Your kindness is so great, and my claim to any particular regard from you so little, that I am at a loss how to express my sense of your favours; but I am, indeed, much pleased to be thus distinguished by you.

'I am ashamed to tell you that my Shakspeare will not be out so soon as I promised my subscribers; but I did not promise them more than I promised myself. It will, however, be published before summer.

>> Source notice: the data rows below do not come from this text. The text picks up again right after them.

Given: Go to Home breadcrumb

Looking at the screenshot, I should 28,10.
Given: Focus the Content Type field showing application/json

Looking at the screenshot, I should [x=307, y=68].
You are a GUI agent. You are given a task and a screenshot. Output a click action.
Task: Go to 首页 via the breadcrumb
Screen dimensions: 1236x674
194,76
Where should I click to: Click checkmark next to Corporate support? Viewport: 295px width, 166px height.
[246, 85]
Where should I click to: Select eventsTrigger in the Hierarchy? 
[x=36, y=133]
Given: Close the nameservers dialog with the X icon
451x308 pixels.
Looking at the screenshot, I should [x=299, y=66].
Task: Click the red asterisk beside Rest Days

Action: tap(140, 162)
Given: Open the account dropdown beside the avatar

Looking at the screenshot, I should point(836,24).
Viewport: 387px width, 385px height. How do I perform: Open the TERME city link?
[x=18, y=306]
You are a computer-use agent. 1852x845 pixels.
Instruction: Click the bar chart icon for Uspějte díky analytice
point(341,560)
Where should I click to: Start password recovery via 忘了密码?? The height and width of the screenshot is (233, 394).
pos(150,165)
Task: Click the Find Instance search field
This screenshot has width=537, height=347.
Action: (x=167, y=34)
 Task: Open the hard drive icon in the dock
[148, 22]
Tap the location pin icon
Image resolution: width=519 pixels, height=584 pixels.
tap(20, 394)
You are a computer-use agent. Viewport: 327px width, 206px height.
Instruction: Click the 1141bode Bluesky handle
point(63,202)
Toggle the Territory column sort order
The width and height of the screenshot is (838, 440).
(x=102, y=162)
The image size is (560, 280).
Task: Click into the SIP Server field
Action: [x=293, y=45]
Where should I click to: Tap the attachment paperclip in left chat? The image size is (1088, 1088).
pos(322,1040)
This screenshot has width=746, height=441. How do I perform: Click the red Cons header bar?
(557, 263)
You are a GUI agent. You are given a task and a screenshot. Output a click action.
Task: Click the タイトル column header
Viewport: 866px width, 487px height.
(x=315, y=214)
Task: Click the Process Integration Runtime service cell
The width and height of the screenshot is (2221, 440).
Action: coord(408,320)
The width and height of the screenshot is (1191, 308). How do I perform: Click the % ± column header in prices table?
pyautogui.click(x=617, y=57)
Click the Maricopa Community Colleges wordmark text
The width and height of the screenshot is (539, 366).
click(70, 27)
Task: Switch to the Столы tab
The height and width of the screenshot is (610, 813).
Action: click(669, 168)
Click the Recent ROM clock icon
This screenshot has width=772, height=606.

'I have sent you a bundle of proposals, which, I think, do not profess more than I have hitherto performed. I have printed many of the plays, and have hitherto left very few passages unexplained; where I am quite at a loss, I confess my ignorance, which is seldom done by commentators.


'I am, Sir,

'Your most obliged

'And most humble servant,

'SAM. JOHNSON.'

'London, March 8, 1758.'


Dr. Burney has kindly favoured me with the following memorandum, which I take the liberty to insert in his own genuine easy style. I love to exhibit sketches of my illustrious friend by various eminent hands. 


Soon after this, Mr. Burney, during a visit to the capital, had an interview with him in Gough-square, where he dined and drank tea with him, and was introduced to the acquaintance of Mrs. Williams. After dinner, Mr. Johnson proposed to Mr. Burney to go up with him into his garret, which being accepted, he there found about five or six Greek folios, a deal writing-desk, and a chair and a half.

Johnson giving to his guest the entire seat, tottered himself on one with only three legs and one arm. Here he gave Mr. Burney Mrs. Williams's history, and shewed him some volumes of his Shakspeare already printed, to prove that he was in earnest. Upon Mr. Burney's opening the first volume, at the Merchant of Venice, he observed to him, that he seemed to be more severe on Warburton than Theobald.


‘O poor Tib.! (said Johnson) he was ready knocked down to my hands; Warburton stands between me and him.’

‘But, Sir, (said Mr. Burney,) you'll have Warburton upon your bones, won't you?’

‘No, Sir; he'll not come out: he'll only growl in his den.’

‘But you think, Sir, that Warburton is a superiour critick to Theobald?’ 

"O, Sir, he'd make two-and-fifty Theobalds, cut into slices! The worst of Warburton is, that he has a rage for saying something, when there's nothing to be said.’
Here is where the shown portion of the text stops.